--- Exercise goal ---
Show, in full, each line of the material below that contains the string "artist".
-- Start Input for this task --
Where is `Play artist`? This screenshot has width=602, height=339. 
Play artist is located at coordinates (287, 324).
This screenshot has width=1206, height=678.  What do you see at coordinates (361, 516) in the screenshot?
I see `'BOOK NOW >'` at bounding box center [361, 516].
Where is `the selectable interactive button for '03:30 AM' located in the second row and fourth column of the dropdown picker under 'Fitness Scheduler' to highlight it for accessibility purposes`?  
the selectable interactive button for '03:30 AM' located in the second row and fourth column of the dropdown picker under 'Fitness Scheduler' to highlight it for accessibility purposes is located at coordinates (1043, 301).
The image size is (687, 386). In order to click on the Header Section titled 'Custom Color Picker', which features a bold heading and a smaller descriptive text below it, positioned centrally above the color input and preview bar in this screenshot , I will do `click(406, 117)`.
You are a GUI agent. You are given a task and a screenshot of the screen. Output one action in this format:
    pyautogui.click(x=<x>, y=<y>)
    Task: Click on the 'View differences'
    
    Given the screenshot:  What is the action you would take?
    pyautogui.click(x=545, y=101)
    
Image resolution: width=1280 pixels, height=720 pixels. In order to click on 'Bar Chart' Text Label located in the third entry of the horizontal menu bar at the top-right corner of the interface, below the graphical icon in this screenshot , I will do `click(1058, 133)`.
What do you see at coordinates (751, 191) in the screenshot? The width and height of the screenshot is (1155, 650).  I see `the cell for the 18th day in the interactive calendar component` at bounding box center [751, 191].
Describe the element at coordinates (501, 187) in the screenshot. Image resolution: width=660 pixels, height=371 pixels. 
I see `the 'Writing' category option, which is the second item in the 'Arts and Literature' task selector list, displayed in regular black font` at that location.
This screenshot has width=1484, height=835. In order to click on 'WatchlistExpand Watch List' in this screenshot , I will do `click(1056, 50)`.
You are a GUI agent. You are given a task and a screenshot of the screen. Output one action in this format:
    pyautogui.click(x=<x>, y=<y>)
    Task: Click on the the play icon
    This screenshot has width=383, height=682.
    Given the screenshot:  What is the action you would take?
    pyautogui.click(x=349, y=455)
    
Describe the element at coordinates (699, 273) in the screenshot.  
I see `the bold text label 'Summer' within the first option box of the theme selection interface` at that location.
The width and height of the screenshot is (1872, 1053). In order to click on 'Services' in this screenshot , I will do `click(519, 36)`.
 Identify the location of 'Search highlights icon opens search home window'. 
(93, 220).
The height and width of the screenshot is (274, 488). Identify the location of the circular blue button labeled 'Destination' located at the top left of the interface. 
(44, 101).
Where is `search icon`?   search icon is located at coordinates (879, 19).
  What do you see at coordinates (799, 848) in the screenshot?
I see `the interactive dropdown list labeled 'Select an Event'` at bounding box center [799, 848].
-- End Input for this task --
--- Completed exercise ---
Where is `Play artist`? This screenshot has width=602, height=339. 
Play artist is located at coordinates (287, 324).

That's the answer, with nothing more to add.